ペニーワイズがまどか☆マギカチームをオススメするようです

天候は雨。かといって出歩くのを徒らに躊躇うほどではない。外で遊びたがりの子供にとっては、これほどの天候を気にすることがないのはおろか、その雨をも遊び道具に変えてしまう。

路上の雨はその僅かな湾曲を伝って、道の端に臨時の川を生み出す。この少年ジョージもその御多分に洩れず、ワジの親戚にソウルジェムを流し、それを眺めつつ走って遊んでいた。車は殆ど走っていない。滑って転ぶのさえ気をつければ、別に問題ない部分もある。

 

ところがこの世はワジを永遠に流し続けるほど寛容ではない。その流れるものに注目していた彼は、それが急に側溝に吸い込まれる様に対し、何も対処できなかった。

 

「あぁっ!俺のソウルジェム……」

 

そもそもそんな命そのものと交換可能なモノを流して遊ぶな、と思ったそこの君。彼は子供だ。物の価値なんざ分かっていない。ある程度は大目に見たまえ。

 

まぁとにかく、水が絡むもので下から上に移動するのは、温泉か噴水か毛細管現象、と相場が決まっている。そして側溝の穴はそのいずれにも含まれない。

 

そう、どんなに奥を除いても。

 

 

浮かび上がってくるはずもなく、どこかに引っかかる代物でもなかった。最早どうにもならない。ジョージは諦めて引き下がるしかなかった。最悪今自分が死んでいない以上、砕けていることはない。一応安心できた、ということもある。

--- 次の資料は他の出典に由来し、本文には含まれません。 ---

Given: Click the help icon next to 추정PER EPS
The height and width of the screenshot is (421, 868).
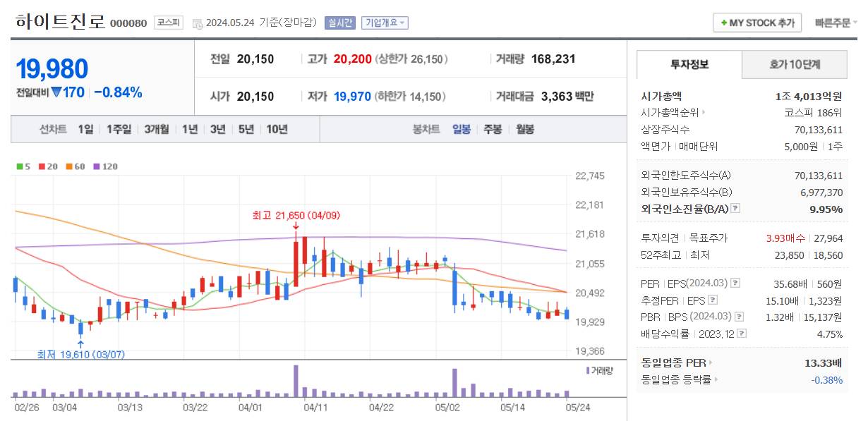Looking at the screenshot, I should click(713, 300).
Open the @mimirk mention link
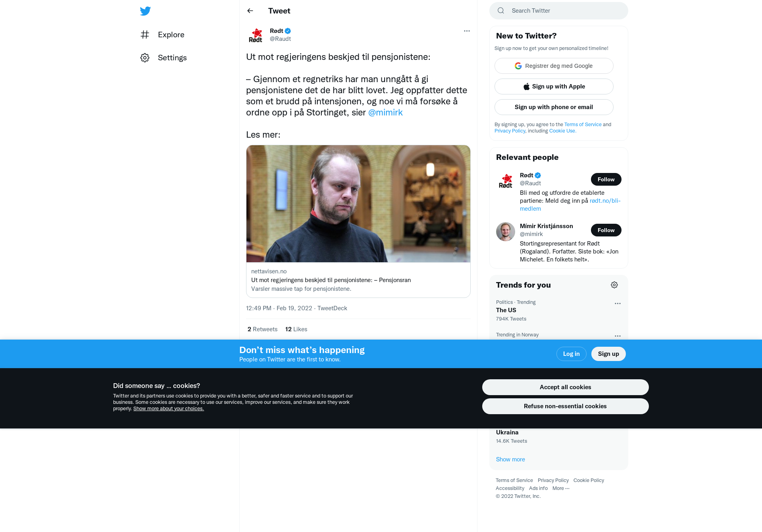 [x=385, y=112]
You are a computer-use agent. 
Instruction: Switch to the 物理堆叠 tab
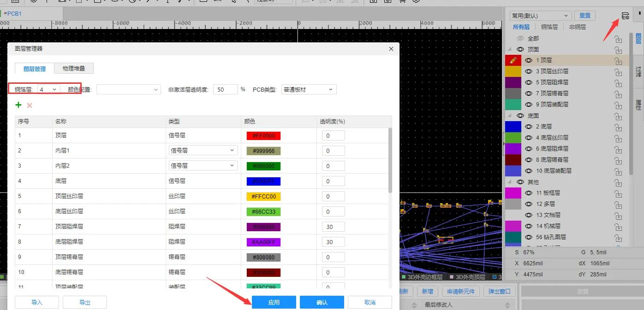click(74, 69)
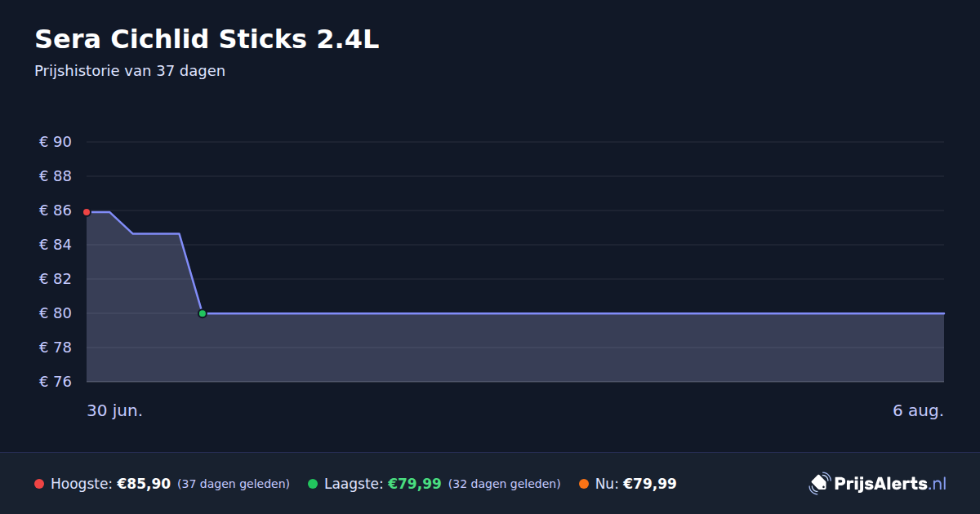Click the red Hoogste legend dot
This screenshot has width=980, height=514.
39,484
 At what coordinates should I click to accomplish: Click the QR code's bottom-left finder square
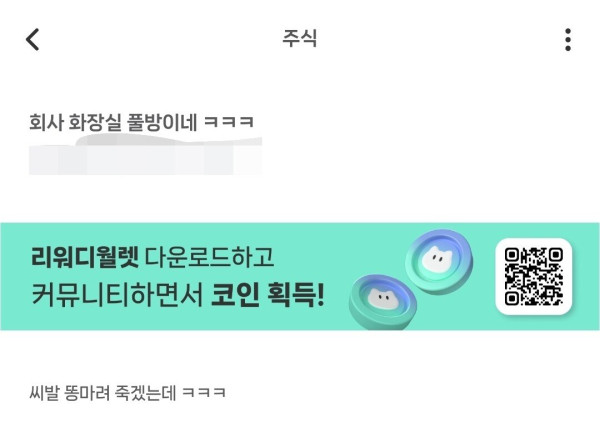[512, 298]
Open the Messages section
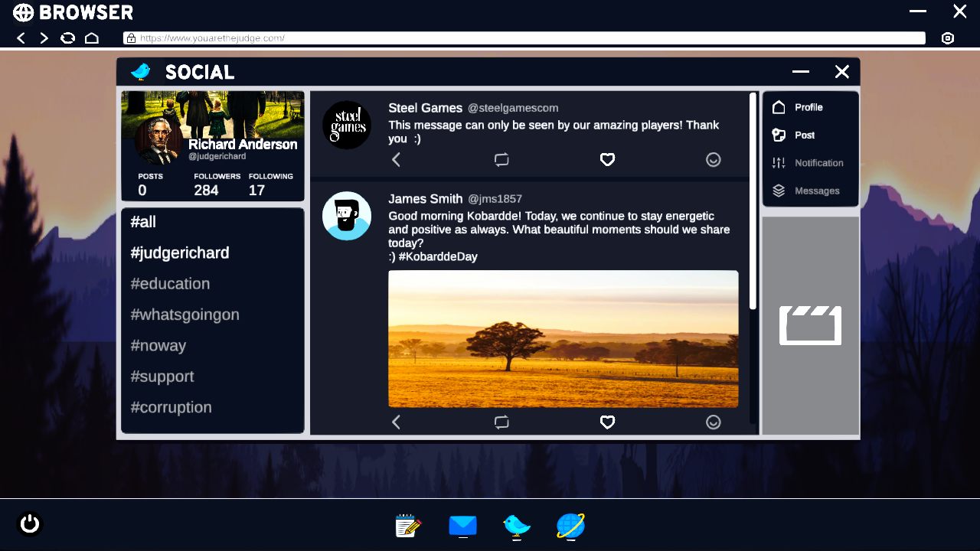 click(816, 191)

しかしこっからどうすればいいのやら。水道局に電話でもかけてもらうか。しかし親にはどう言ったものか……など次に向けた不安さえ湧き起こっていた。

 

「ハァイ、ジョージィ」

 

だからこそ周りに誰と見当たらない状況で、どこからか聞こえた声には、それをもかき消す不安を呼び起こした。

 

どこだ。

 

少し周りを探して、音源に近いと思われるところ、その側溝の穴を覗くと、見るからに変質者としか思えないピエロらしき外見の者が、こちらに妖しい笑顔を見せていた。

 

「返事してくれないのかい?そうだ、風船はいるかい?」

 

首を左右に振る。

 

「パパから知らない人から物はもらうなって言われてる」

 

「じゃあボクはピエロのペニーワイズ、君はジョージ。ほら、ボク達は知らない人間じゃなくなった」

 

面倒な輩がいる。

 

「だけど風船なんていらない」

 

「Oh……そうかい。それは残念だ。それでジョージィ、まどか☆マギカチームって知ってる?」

 

何か言ってきたが、そんなものは知らない。本日2回目の首振りでそれを示す。

そもそもいきなり知らない人間に話しかけるか?まぁこいつが人間かは知らないが。

 

「Oh……本当に知らないかい?パワプロドリームカップIIでの人気チームの一つだぞ?なにせ今大会唯一の3チームのリーグで、1チームしか決勝トーナメントに出れないNリーグで、あのメジャーを倒したストパンに勝って突破してきたチームだぞ?」

 

そのピエロが見せてきたスマホの画像には、その大会の開会式らしきものが写っている。

 

パワプロドリームバトル、パワプロドリームカップ、それならニコニコ大百科で見たり、ツイッターで関連する話を見かけたことがある。

 

あ、あれかぁ……

 

「なんだ単に宮藤のノーコンに助けられて進出してきたチームだろう!今大会の戦闘モノは大概が守備に難がある中で、さらに女子チームだからパワーも無いんだろ!それに作者またしても本編見たことないし、騙されんぞ!」

 

「いや、確かに内野の守備難は否定できない。だけど、所詮内野だ。ある程度難があっても最低でも内野安打程度には収まる。それに元々5人の魔法少女を軸に打線はそこそこ優秀さ……どうだ?」

 

なるほど、思ったより悪くはなさそうだ。だが自分にはもっと面白そうに見えるものがある。

 

「確かに悪くないね。じゃあ俺、パワプロツアーズfinalのグラップラー刃牙戦見てくるから」

「待てや!」

 

カードは本当に諦めて帰ろうとしたところで、ピエロが大きな声で呼び止めた。

 

「いや、だってスピンオフキャラそっちにしか出てないもん」

 

「本編キャラでも十分さ……それに……これが……分かるかい?」

 

なんかいろいろ見せてくるピエロが次に取り出したのは、見たことがある、いやさっきまで見ていたもの。

 

「俺のソウルジェム!」

 

「Ex-Actlly!これは君のものだ。君にお返しするよ」

 

だが顔には無償で、とは書いてない。

 

「これと引き換えにまどか☆マギカを応援しろ、か……」

 

「物分かりがいい子は嫌いじゃないよ、ジョージィ」

 

けけけ、と変な笑い声を出しながらでもピエロが肯定する。だがそれは生物の屑と契約してまで手に入れたもの。それと引き換えにするには……

 

「返して欲しくないのかい?確かに投手陣だって一見不安に見えるかもしれない。マミは精神的に脆弱だし、2番手の上条はスタミナがない。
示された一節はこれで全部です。